From fbc2d412ab1cf467a9b16212147b53b49c477dfd Mon Sep 17 00:00:00 2001
From: dusterbloom <32869278+dusterbloom@users.noreply.github.com>
Date: Sat, 30 May 2026 20:51:22 +0200
Subject: [PATCH 14/16] feat(pflash): adaptive compression-regime router
 (correct-by-construction, default-off)

Pure per-request router that picks pFlash compression per prompt instead of a
global keep. Ships DISABLED: the default policy is an exact no-op, so enabling
is opt-in and cannot regress recall.

- regime_router.h: pure decide_regime (v1) + decide_v2 (type-gate + sparse-prompt
  guard + recency floor) + recency_floor_for() size-adaptive helper. 172 unit
  tests, -Werror clean. Default policy returns FullCascade/full-keep for any input.
- qwen3_drafter.cpp: PFLASH_RECENCY_FLOOR_TOKENS mechanism (0 = off default;
  -1 = auto = min(1024, 0.04*S)); env_int negative-sentinel fix.
- CMakeLists: test_regime_router target.

────────────────

_What is expected:_
Write the next part of the patch on the pFlash compression-regime router, picking up after its final line. The items after this come from a separate source.

_Data entries:_
────────────────

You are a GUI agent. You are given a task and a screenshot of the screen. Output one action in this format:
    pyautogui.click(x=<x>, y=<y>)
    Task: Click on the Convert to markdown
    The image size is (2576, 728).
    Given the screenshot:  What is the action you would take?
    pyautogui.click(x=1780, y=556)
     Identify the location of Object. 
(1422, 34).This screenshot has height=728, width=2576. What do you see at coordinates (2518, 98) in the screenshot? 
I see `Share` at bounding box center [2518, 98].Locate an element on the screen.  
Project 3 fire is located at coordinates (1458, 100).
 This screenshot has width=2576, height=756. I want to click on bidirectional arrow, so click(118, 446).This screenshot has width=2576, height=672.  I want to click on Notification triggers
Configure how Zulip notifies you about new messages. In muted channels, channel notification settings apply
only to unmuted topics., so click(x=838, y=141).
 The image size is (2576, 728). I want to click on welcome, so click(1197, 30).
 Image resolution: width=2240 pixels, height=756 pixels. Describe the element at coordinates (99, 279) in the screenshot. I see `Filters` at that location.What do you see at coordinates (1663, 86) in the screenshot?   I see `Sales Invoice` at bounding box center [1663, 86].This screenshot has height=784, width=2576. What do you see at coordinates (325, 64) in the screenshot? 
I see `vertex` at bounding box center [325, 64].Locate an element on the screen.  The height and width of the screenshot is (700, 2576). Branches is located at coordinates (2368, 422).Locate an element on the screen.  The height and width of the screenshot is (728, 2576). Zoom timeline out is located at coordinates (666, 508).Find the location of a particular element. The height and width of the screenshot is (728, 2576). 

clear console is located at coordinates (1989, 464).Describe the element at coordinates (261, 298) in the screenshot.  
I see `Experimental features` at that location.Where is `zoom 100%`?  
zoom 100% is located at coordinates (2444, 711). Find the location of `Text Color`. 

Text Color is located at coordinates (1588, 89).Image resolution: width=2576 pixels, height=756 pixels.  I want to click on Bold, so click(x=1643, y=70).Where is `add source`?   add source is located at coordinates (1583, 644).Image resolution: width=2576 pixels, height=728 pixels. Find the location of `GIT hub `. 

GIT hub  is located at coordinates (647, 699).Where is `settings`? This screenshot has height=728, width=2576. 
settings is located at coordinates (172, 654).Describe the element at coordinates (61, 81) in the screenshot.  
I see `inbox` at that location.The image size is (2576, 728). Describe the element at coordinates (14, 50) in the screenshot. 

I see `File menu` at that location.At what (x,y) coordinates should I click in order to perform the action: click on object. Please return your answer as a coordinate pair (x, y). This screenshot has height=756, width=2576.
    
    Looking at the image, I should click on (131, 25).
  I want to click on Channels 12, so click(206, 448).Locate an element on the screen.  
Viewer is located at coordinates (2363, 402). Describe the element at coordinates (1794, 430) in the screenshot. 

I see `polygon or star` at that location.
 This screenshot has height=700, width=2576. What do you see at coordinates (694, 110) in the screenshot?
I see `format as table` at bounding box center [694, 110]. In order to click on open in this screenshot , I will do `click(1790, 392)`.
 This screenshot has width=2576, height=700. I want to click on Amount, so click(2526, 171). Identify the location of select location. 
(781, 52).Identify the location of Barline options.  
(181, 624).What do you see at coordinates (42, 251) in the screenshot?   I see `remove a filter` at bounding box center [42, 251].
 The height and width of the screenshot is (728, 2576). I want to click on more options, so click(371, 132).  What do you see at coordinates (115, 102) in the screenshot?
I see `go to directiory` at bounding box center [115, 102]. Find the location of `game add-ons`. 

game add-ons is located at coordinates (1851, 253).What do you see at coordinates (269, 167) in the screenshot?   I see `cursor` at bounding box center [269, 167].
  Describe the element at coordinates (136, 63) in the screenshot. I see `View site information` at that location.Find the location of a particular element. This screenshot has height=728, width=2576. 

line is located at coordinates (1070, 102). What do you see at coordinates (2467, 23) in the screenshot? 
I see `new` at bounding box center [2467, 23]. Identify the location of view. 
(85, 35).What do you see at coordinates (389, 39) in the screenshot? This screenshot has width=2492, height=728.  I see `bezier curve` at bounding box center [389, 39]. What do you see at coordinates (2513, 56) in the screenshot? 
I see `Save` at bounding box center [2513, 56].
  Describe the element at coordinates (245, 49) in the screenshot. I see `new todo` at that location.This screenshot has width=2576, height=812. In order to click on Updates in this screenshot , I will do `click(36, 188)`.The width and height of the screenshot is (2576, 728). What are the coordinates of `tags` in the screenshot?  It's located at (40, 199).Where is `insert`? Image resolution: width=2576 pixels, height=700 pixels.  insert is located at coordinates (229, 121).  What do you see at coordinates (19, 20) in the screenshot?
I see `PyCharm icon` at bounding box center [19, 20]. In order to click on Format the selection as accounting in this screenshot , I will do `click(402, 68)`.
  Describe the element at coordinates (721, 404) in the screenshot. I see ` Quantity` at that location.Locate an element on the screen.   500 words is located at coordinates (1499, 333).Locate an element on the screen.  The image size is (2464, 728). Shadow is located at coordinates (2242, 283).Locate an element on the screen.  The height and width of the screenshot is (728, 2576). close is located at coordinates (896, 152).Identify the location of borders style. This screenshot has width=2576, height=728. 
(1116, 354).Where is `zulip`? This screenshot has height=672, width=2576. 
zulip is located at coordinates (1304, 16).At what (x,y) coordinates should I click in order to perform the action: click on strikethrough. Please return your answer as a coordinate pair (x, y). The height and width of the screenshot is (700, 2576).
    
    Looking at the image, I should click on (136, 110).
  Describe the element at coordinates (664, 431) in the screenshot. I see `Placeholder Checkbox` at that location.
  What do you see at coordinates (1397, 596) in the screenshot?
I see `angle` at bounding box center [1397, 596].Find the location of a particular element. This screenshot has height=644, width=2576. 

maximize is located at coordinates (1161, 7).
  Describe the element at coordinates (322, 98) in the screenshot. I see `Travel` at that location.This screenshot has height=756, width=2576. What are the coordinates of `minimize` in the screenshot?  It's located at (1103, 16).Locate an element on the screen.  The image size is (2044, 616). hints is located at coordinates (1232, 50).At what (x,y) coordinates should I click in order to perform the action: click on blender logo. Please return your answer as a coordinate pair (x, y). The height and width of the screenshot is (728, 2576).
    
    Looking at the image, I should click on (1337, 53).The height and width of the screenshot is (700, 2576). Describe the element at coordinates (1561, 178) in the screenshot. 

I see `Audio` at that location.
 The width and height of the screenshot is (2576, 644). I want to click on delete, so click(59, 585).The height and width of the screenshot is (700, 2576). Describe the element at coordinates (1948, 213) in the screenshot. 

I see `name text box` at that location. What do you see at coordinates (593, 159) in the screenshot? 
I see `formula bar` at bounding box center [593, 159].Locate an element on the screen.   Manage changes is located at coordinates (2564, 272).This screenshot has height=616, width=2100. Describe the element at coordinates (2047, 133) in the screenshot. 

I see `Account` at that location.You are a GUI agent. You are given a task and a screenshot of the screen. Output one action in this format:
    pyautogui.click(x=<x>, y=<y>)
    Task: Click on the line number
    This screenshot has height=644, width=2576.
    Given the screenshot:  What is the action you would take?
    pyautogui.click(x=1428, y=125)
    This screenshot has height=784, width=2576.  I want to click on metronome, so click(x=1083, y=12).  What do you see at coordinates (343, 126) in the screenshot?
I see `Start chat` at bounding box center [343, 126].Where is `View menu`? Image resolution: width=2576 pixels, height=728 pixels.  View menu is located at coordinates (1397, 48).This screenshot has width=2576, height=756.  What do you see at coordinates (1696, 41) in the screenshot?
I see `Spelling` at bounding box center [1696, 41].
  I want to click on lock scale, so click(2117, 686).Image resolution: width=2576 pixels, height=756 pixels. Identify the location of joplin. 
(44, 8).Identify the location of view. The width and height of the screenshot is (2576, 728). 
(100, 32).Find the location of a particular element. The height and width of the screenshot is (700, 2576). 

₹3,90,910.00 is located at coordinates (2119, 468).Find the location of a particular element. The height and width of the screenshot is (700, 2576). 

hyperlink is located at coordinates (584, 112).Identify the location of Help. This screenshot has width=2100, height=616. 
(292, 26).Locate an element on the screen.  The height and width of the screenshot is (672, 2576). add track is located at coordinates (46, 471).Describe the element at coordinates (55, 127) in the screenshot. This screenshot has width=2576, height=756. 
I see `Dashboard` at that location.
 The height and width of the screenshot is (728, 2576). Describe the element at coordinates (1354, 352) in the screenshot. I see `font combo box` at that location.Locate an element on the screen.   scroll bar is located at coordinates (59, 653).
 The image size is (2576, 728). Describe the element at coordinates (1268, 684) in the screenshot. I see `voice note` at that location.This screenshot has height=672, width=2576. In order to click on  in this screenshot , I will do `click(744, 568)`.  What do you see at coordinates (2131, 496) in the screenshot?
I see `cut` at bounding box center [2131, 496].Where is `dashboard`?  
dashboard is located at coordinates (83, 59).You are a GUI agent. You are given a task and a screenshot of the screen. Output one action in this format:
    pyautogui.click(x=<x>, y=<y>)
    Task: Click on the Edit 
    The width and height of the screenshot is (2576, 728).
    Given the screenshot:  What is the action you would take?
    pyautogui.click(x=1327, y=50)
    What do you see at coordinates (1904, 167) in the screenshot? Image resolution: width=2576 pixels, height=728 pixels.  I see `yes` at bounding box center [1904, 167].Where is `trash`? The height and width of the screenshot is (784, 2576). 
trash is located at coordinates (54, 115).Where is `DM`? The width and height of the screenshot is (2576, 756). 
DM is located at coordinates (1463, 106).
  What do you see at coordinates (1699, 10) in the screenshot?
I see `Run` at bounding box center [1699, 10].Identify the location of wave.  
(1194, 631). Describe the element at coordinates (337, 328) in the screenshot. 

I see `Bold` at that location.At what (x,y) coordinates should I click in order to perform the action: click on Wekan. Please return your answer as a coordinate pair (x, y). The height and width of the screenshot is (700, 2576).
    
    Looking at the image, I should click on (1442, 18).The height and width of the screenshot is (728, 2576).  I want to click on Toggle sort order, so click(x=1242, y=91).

────────────────

_Result of this task:_
Evidence (bench/2026-05-30_*): indexer-prune dead (frac_prune=0 across scorers);
the splitter is prompt TYPE, not cascade-expansion (rho=-0.27); sparse-plumbing
turns fail under compression but pass at full keep (OFF=100%), so route them to
full keep. Recency floor validated zero-sum at fixed keep (breaks controls),
kept as off-by-default infra, not the mechanism. Router path: agentic-rich ->
~25% keep (~3x prefill/wall), agentic-sparse -> full keep, retrieval -> cascade.
Not yet wired into the live request handler (follow-up).
---
 server/CMakeLists.txt              |   8 +
 server/src/common/regime_router.h  | 191 ++++++++
 server/src/qwen3/qwen3_drafter.cpp |  51 +-
 server/test/test_regime_router.cpp | 715 +++++++++++++++++++++++++++++
 4 files changed, 963 insertions(+), 2 deletions(-)
 create mode 100644 server/src/common/regime_router.h
 create mode 100644 server/test/test_regime_router.cpp

diff --git a/server/CMakeLists.txt b/server/CMakeLists.txt
index cfdc22937..dd8812c0d 100644
--- a/server/CMakeLists.txt
+++ b/server/CMakeLists.txt
@@ -581,6 +581,14 @@ if(DFLASH27B_TESTS)
         add_test(NAME test_drafter_early_exit_score_range
             COMMAND test_drafter_early_exit_score_range)
     endif()
+    if(EXISTS "${CMAKE_CURRENT_SOURCE_DIR}/test/test_regime_router.cpp")
+        add_executable(test_regime_router
+            test/test_regime_router.cpp)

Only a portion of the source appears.